3. Section 100 of the Constitution Act provides as follows :
(1) Notwithstanding anything in the two next succeeding subsections the Federal Legislature has, and a Provincial Legislature has not, power to make laws with respect to any of the matters enumerated in List I in the Seventh Schedule to this Act (hereinafter called the 'Federal Legislative List').
(2) Notwithstanding anything in the next succeeding subsections the Federal Legislature, and, subject to the preceding subsection, a Provincial Legislature also, have power to make laws with respect to any of the matters enumerated in List III in the said Schedule (hereinafter called the 'Concurrent Legislative List').
(3) Subject to the two preceding subsections, the Provincial Legislature has, and the Federal Legislature has not, power to make laws for a Province or any part thereof with respect to any of the matters enumerated in List II in the said Schedule (hereinafter called the 'Provincial Legislative List').
(4) The Federal Legislature has power to make laws with respect to matters enumerated in the Provincial Legislative List except for a Province or any part thereof.
Entry No. 45 of the Federal Legislative List is as follows:
45. Duties of excise on Tobacco and other goods manufactured or produced in India except there follow certain exceptions.
Entry No. 48 of the Provincial Legislative List is as follows:
48. Taxes on the sale of goods and on advertisements.
4. It is upon these two entries respectively that the parties rely, the respondent contending that Entry No. 48 of the Provincial Legislative List authorises and justifies the impugned provisions1 of the Madras Act, the appellant contending that so far as those provisions purport to impose a tax on first sales they in effect impose a duty of excise and are therefore an encroachment upon the power given exclusively to the Federal Legislature by Entry No. 45 of the Federal Legislative List.
5. Before further considering the provisions of the Constitution Act it will be convenient to examine somewhat closely the Madras Act.
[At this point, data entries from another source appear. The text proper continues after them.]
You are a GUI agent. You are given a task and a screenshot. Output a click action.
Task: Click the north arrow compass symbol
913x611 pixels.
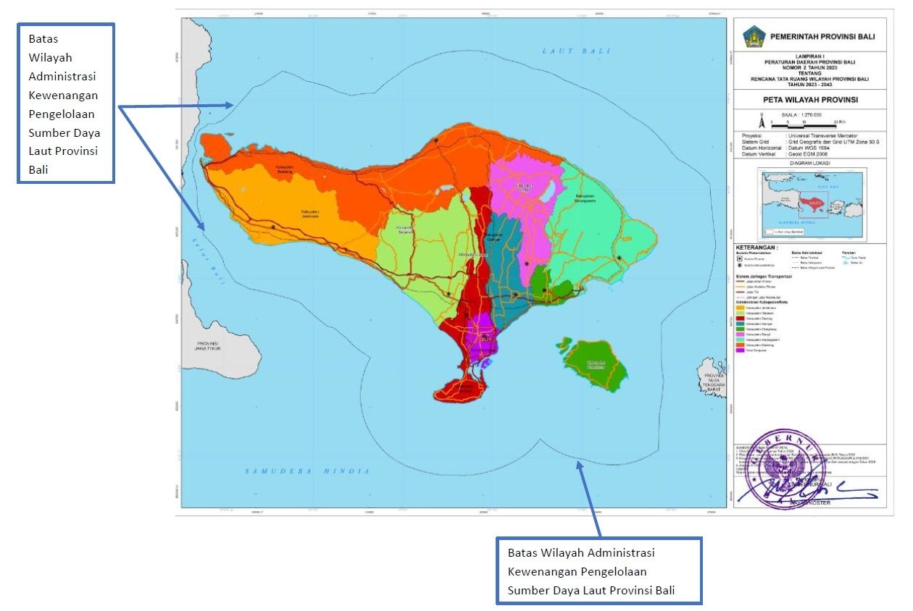click(x=761, y=116)
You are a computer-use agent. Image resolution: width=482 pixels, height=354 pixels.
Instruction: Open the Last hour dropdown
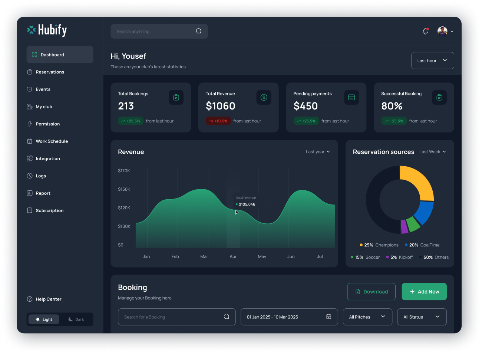(x=432, y=60)
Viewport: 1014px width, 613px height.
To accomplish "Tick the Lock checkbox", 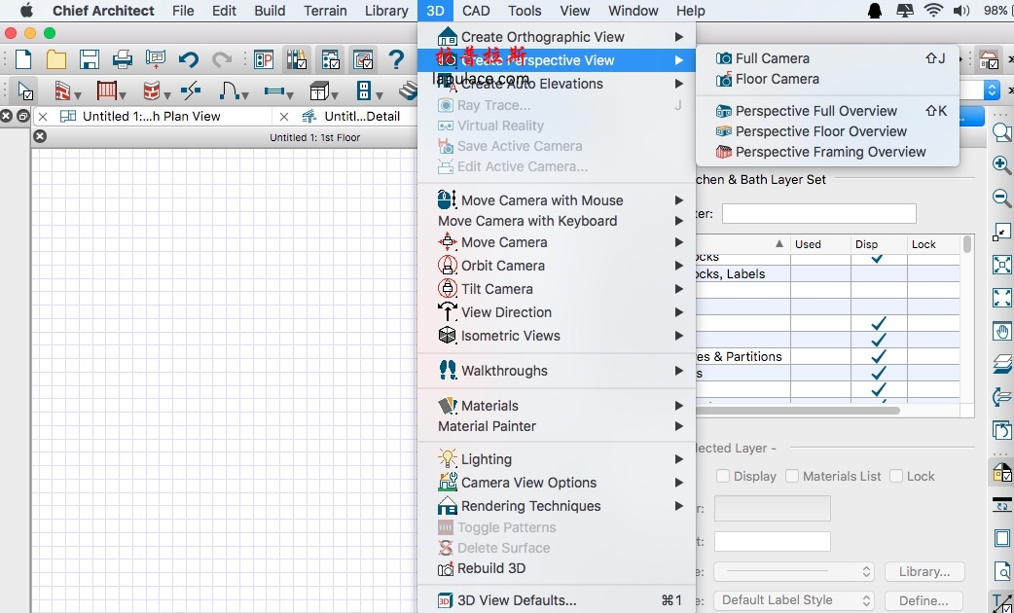I will (896, 476).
For in a Federal constitution, in which there is a division of legislative powers between Central and Provincial Legislatures, it appears to be inevitable that controversy should arise whether one or other Legislature is not exceeding its own, and encroaching on the others, constitutional legislative power, and in such a controversy it is a principle, which their Lordships do not hesitate to apply in the present case, that it is not the name of the tax but its real nature, its 'pith and substance' as it has sometimes been said, which must determine into what category it falls.
6. The Madras Act which received the assent of the Governor of Madras on June 4, 1939, is entitled 'An Act to provide for the levy of a general tax on the sale of goods in the Province of Madras.' Its preamble recites that it is expedient to provide for the levy of a general tax on the sale of goods in the Province of Madras. By Section 1 it is provided that this Act may be called 'The Madras General Sales Tax Act, 1939,' and that it is to extend to the whole of the Province of Madras. The rest of the Act does not belie its title or its declared purpose. Section 2 contains a number of definitions of which it is necessary to refer only to the following:
(b) 'dealer' means any person who carries on the business of buying or selling goods,
(h) 'sale' with all its grammatical variations and cognate expressions means every transfer of the property in goods by one person to another in the course of trade or business for cash or for deferred payment or other valuable consideration but does not include a mortgage hypothecation charge or pledge.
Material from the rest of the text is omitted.